## [PROVIDED RECORDS]
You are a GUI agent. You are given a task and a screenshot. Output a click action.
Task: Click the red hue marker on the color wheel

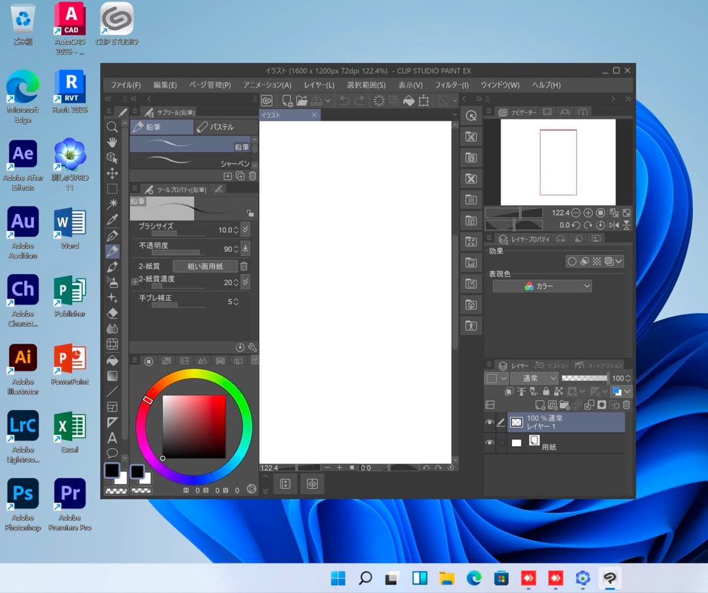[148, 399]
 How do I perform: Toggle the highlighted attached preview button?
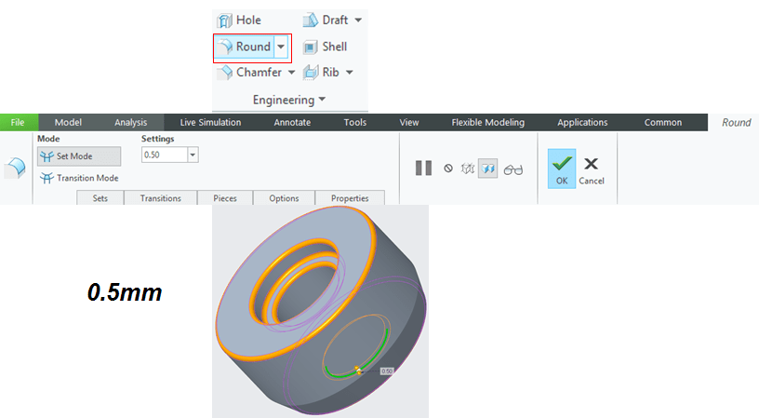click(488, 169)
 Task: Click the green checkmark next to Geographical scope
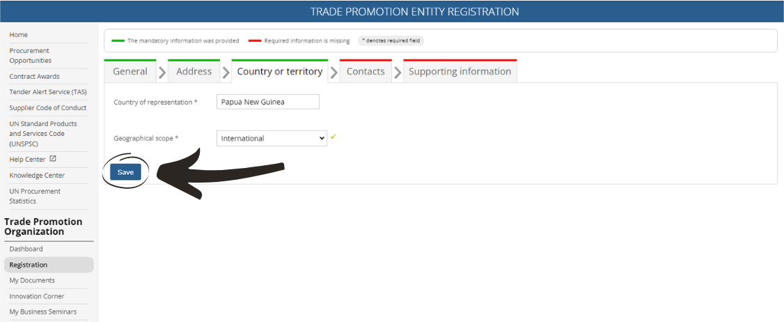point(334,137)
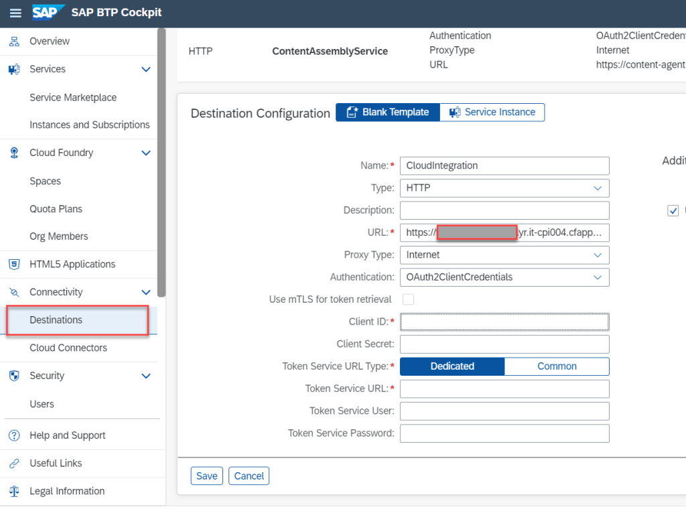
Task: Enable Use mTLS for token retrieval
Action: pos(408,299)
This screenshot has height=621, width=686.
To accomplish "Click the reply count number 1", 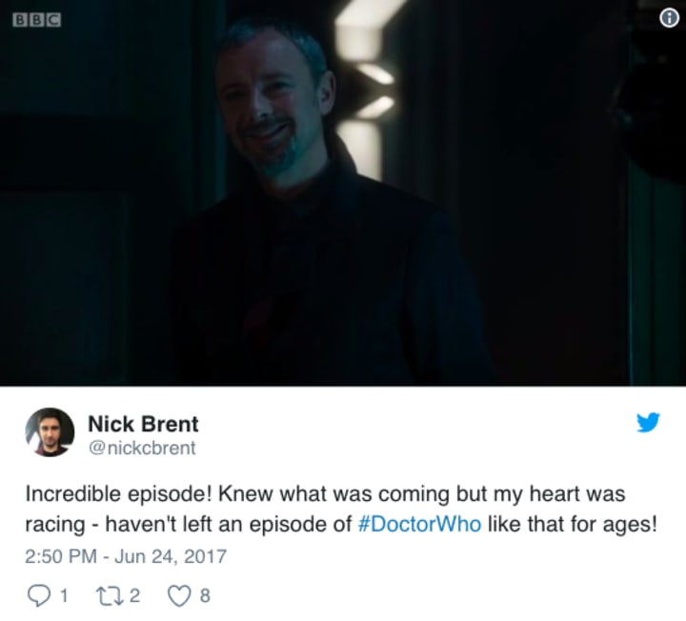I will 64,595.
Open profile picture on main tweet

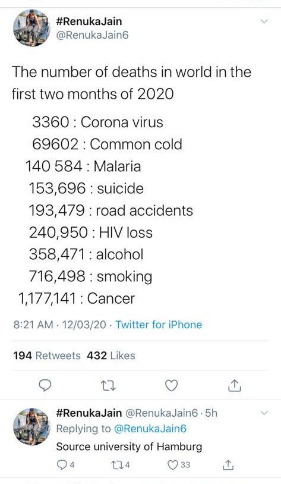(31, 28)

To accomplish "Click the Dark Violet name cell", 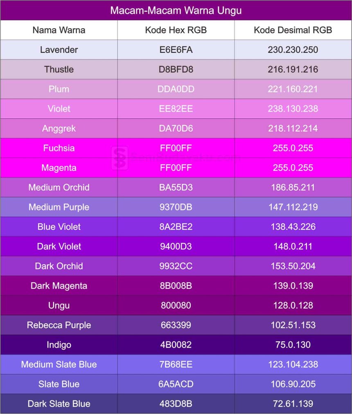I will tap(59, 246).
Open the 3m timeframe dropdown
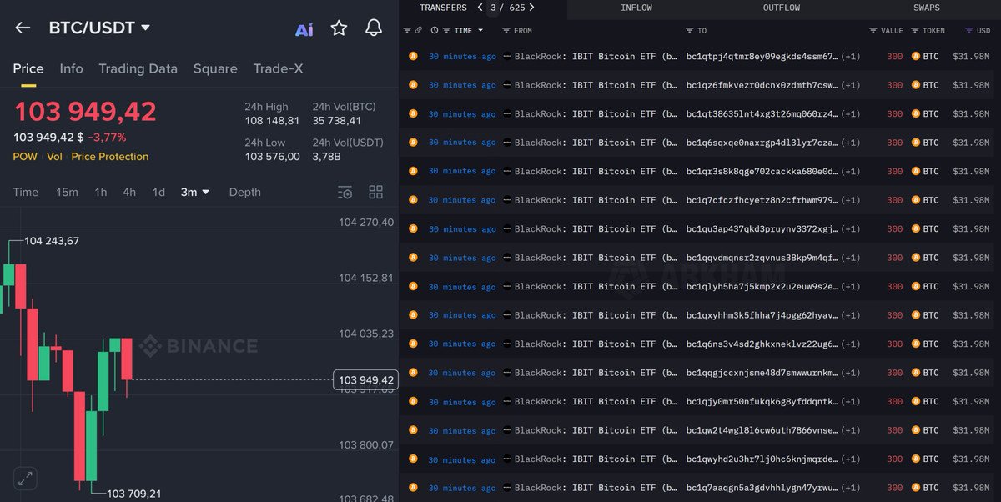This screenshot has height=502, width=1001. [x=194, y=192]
==
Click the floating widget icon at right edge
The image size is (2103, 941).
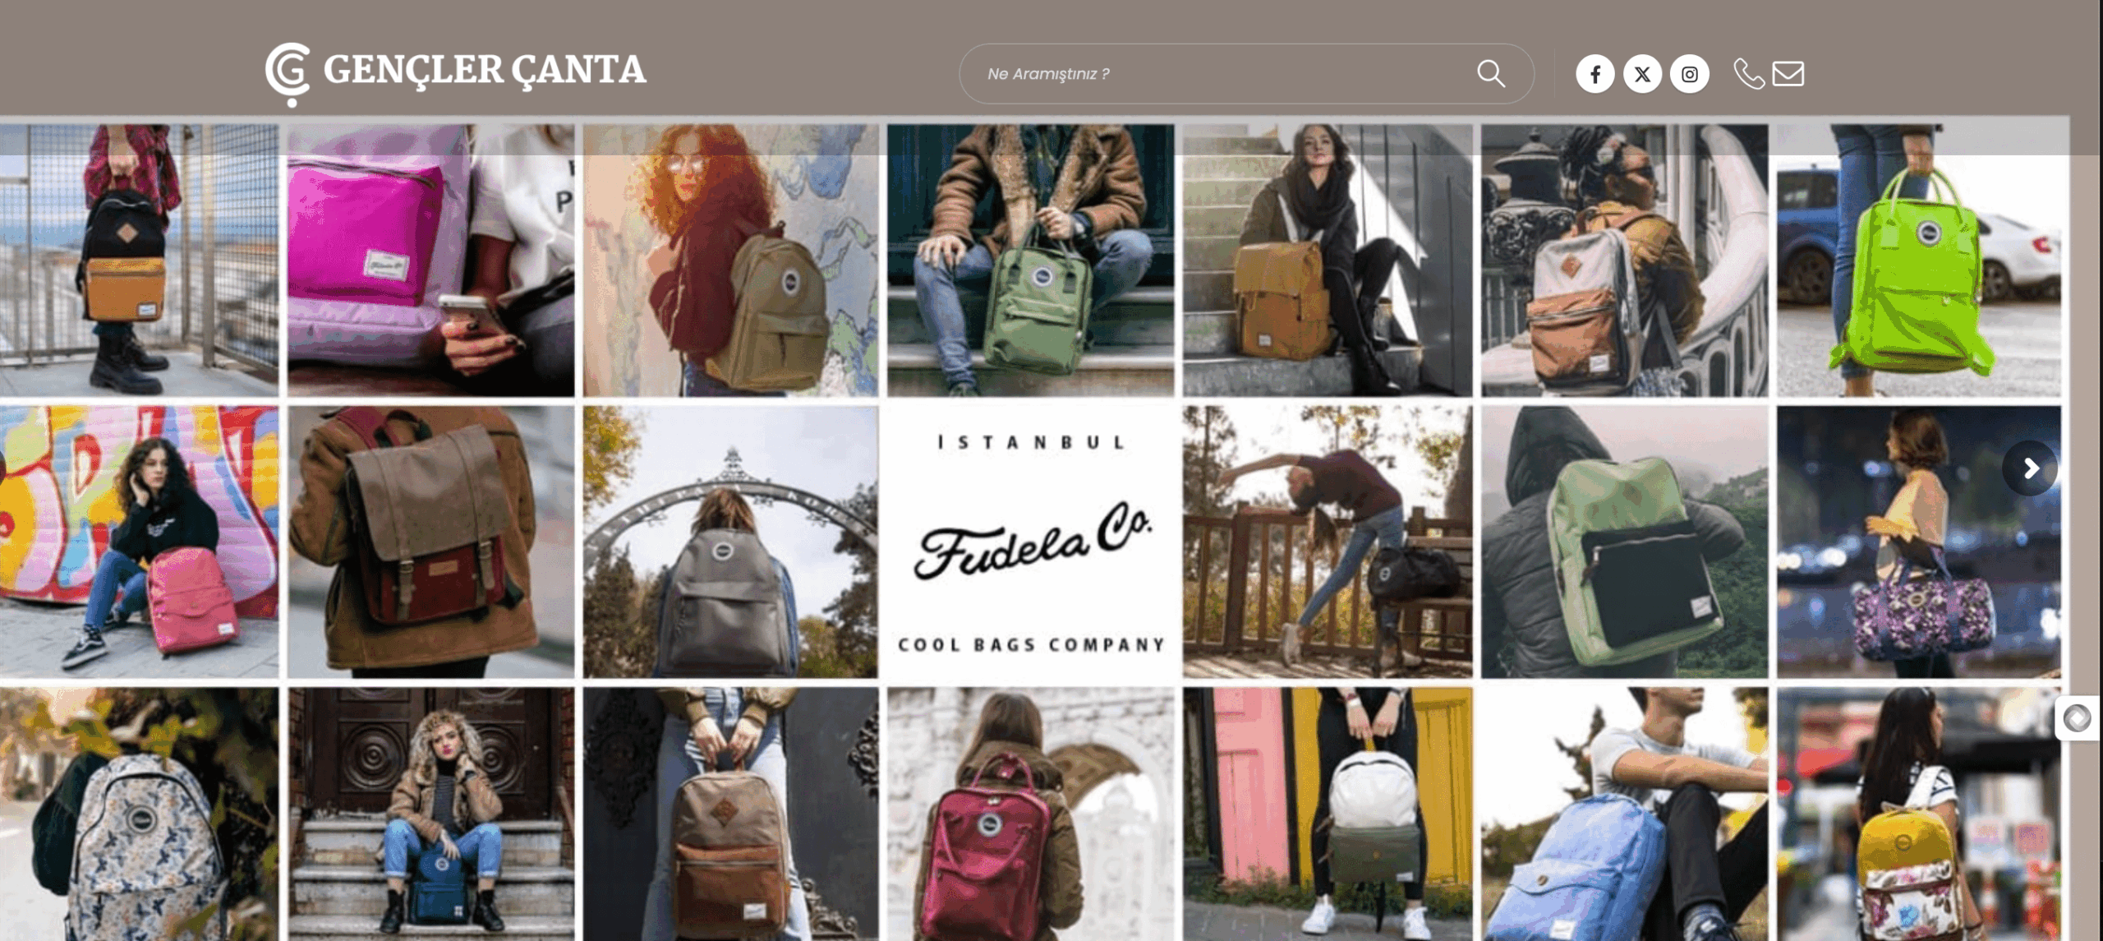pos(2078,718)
==
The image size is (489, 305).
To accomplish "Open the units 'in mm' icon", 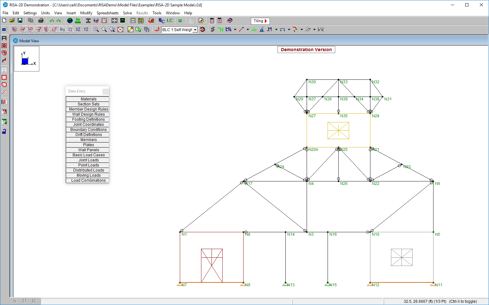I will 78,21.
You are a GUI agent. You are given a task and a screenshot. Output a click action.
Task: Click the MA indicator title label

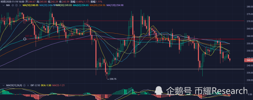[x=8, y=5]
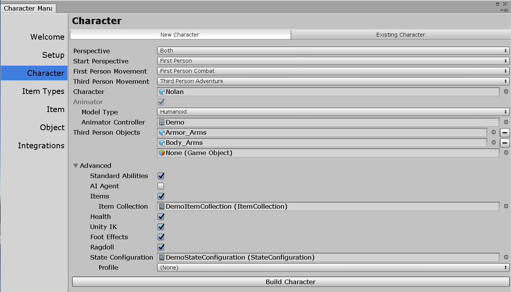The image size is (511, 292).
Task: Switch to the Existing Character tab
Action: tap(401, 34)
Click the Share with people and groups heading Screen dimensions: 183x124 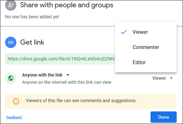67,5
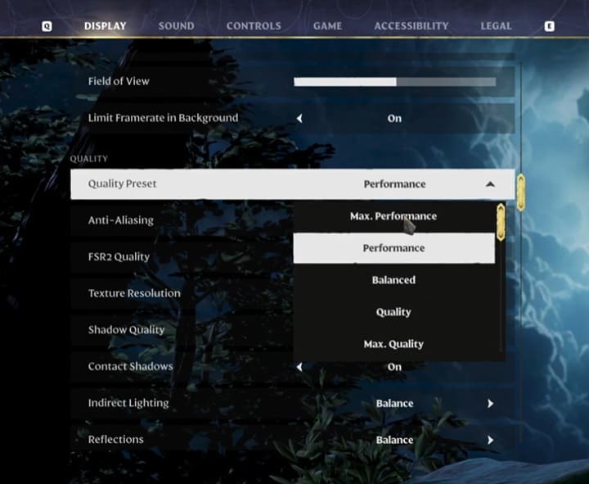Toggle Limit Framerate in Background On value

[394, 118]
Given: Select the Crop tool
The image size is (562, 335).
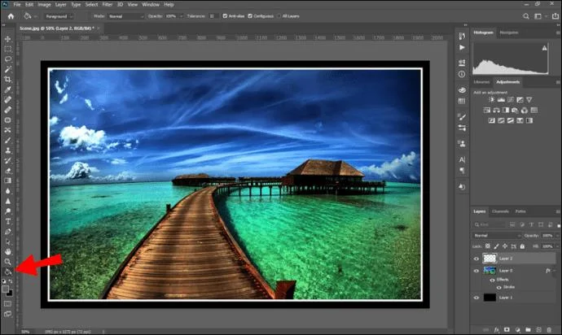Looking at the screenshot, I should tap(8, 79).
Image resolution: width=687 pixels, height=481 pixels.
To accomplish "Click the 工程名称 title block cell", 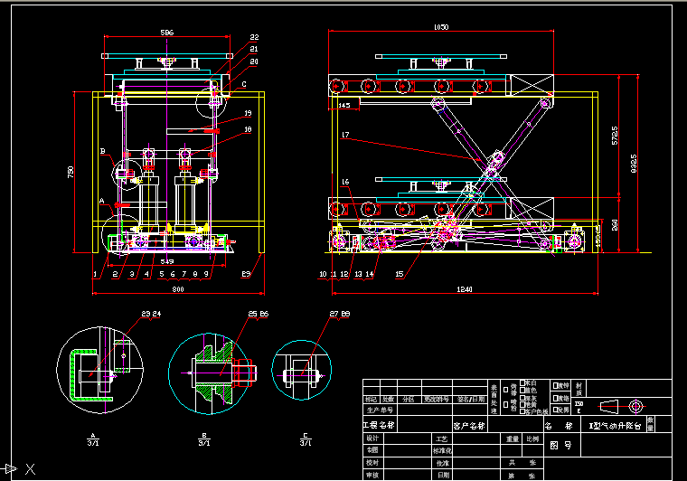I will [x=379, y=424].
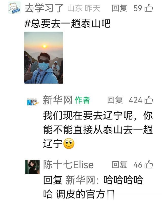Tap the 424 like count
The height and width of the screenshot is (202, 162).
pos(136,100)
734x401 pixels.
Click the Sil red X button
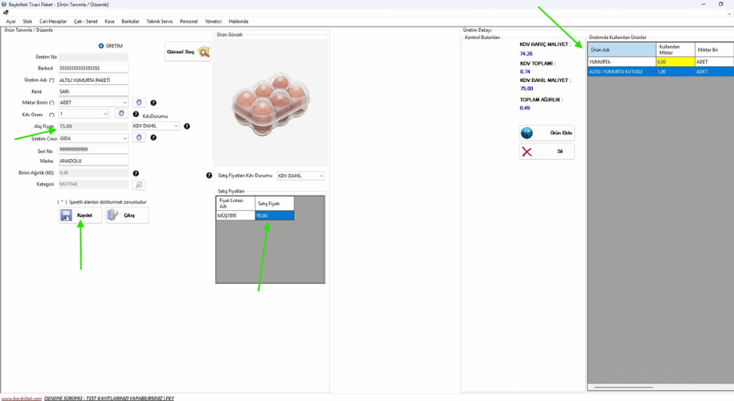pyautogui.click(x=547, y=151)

## [TASK BRIEF]
Could the stretch from the line with "The image size is (562, 335)." through the line with "Image resolution: width=687" in the listing above be restated word for word, minus the pictures?

## [YOUR SOLUTION]
The image size is (562, 335).
Looking at the screenshot, I should tap(8, 79).
Image resolution: width=687 pixels, height=481 pixels.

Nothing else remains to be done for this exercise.